Members of the Democratic Party of Japan said they will support the Bank of Japan’s independence if they win the election and govern for the first time.
“We should respect the central bank’s independence on monetary policy,” Tsutomu Okubo, a director of the Upper House Financial Committee, said last month. Masaharu Nakagawa, the DPJ shadow finance minister, said last week the party wouldn’t exert pressure on the BOJ keep rates low.
BOJ policymakers have come under pressure from Liberal Democratic Party politicians when raising borrowing costs: former BOJ Gov. Masaru Hayami was told his job may be on the line before ending the bank’s zero-interest-rate policy in August 2000.
“A politician shouldn’t say the BOJ needs to raise or lower interest rates,” said Okubo, 48, adding he sees no need for the central bank to take additional policy steps since it has lowered the key overnight lending rate to 0.1 percent and bought corporate debt. He indicated it may be too early to unwind those policy measures set in place to spur growth.
“The timing of the exit should be considered carefully because the global economy hasn’t recovered yet,” said Okubo, who is a former banker at Morgan Stanley in Tokyo. “There’s a possibility that the global economy will experience a double-dip recession. We can’t underestimate the possibility.”
“In the beginning, the DPJ will probably be more respectful of the BOJ’s independence,” said Masaaki Kanno, chief economist at JPMorgan Chase & Co. in Tokyo and a former BOJ official. “But it’s questionable whether that honeymoon period will continue if the party has trouble governing and is held accountable.”
The BOJ gained independence from the government in 1998. That didn’t stop LDP lawmaker Hideyuki Aizawa from suggesting Hayami would be dismissed when the BOJ raised rates in 2000. The LDP’s Hidenao Nakagawa said in November 2005 that the government might revise the law that guarantees the BOJ’s autonomy if the bank undid its quantitative easing policy too quickly. The threats didn’t affect policy decisions.
The DPJ last year blocked the appointment of Toshiro Muto, a former top bureaucrat at the Finance Ministry, as BOJ governor and prevented others from joining the board, saying their backgrounds as government officials compromised the central bank’s independence.
Okubo said officials shouldn’t hold governor or deputy governor posts at the BOJ.
Okubo also said enhancing trust in the dollar and Treasuries is beneficial for Japan and the country shouldn’t change its reserve allocations for the time being.
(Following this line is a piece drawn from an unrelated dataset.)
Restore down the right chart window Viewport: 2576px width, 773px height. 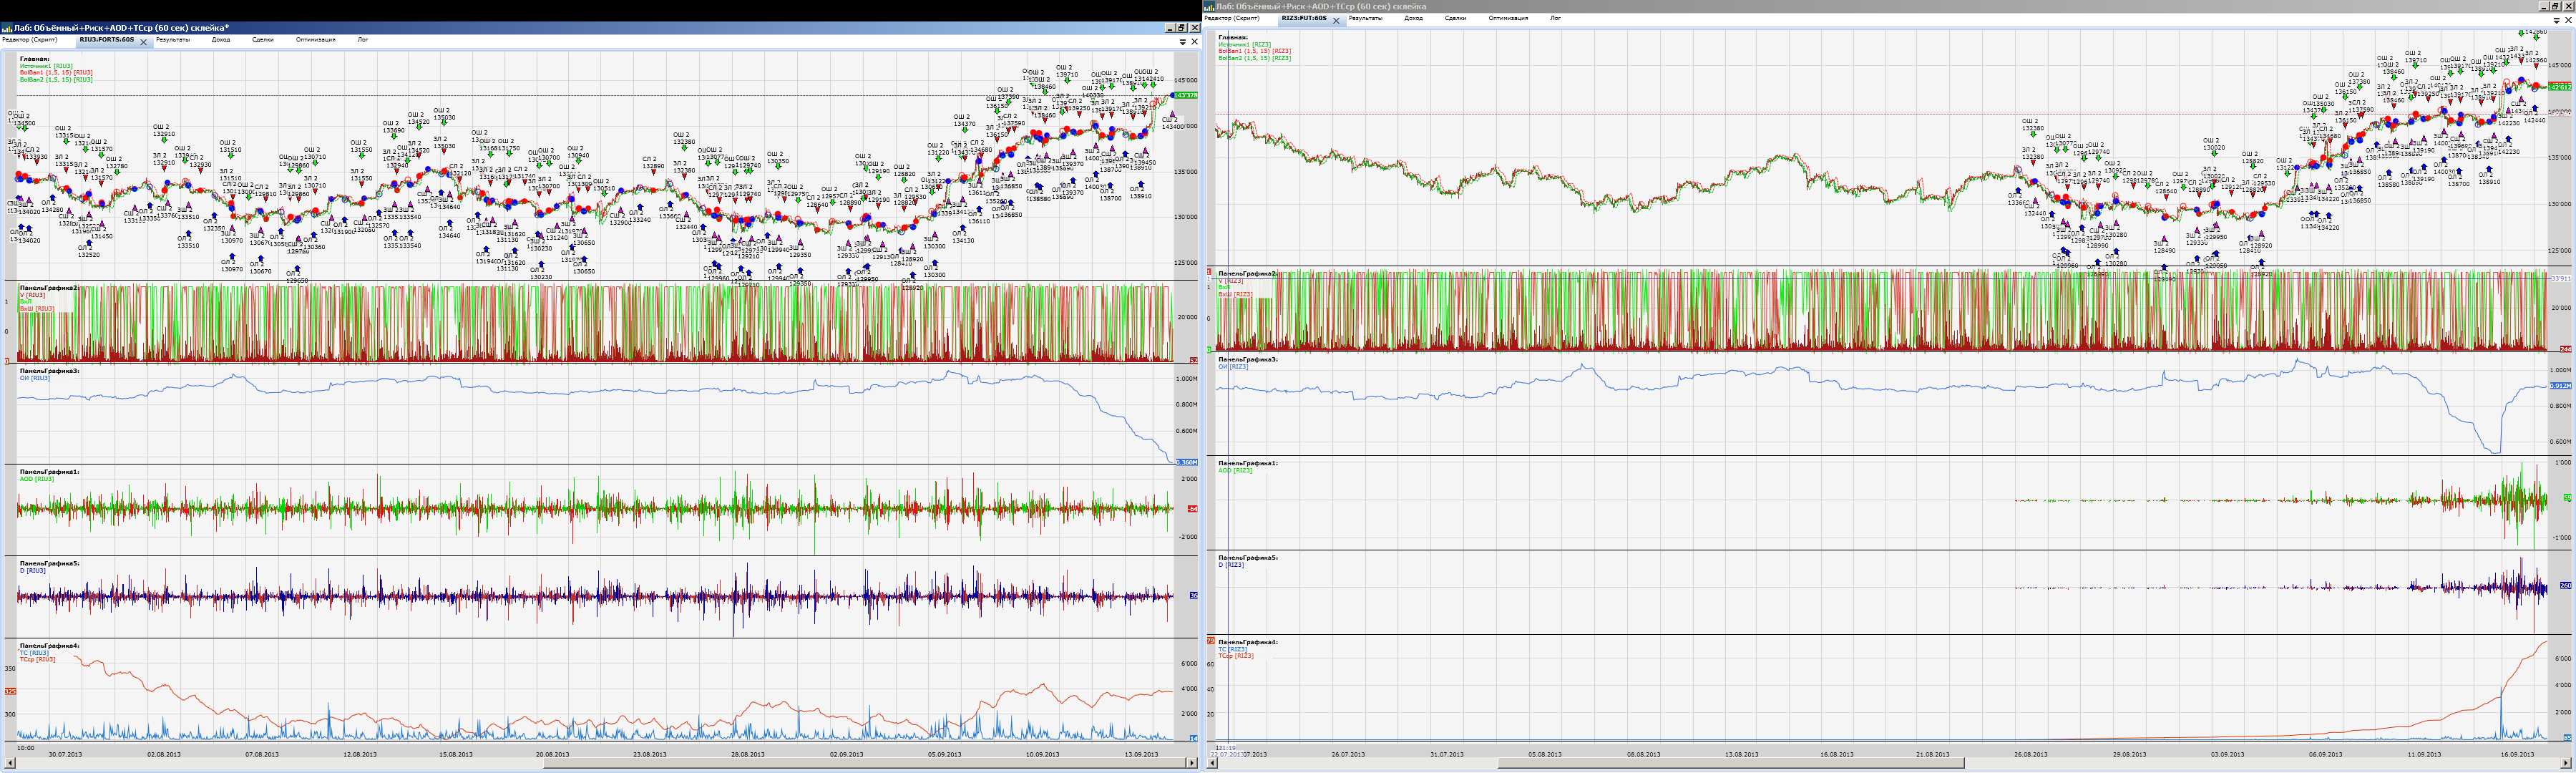2555,6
In the long term, Japan should seek an efficient way to boost returns by, for instance, shifting some of the foreign reserves to government-owned agencies such as the Development Bank of Japan by using currency swaps, Okubo said.
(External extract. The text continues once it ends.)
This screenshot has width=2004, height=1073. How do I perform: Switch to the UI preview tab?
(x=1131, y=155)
He also said International Monetary Fund bonds may be attractive to boost returns on foreign reserves if the securities offer higher yields than those on U.S. Treasuries.
Okubo, the DPJ’s shadow vice minister for banking regulation, also said he agrees with Nakagawa’s call for asking the U.S. to sell debt denominated in yen, or samurai bonds, as a way to diversify reserves and promote the globalization of the Japanese currency. Okubo recommended asking the U.S. to issue 30-year samurai bonds.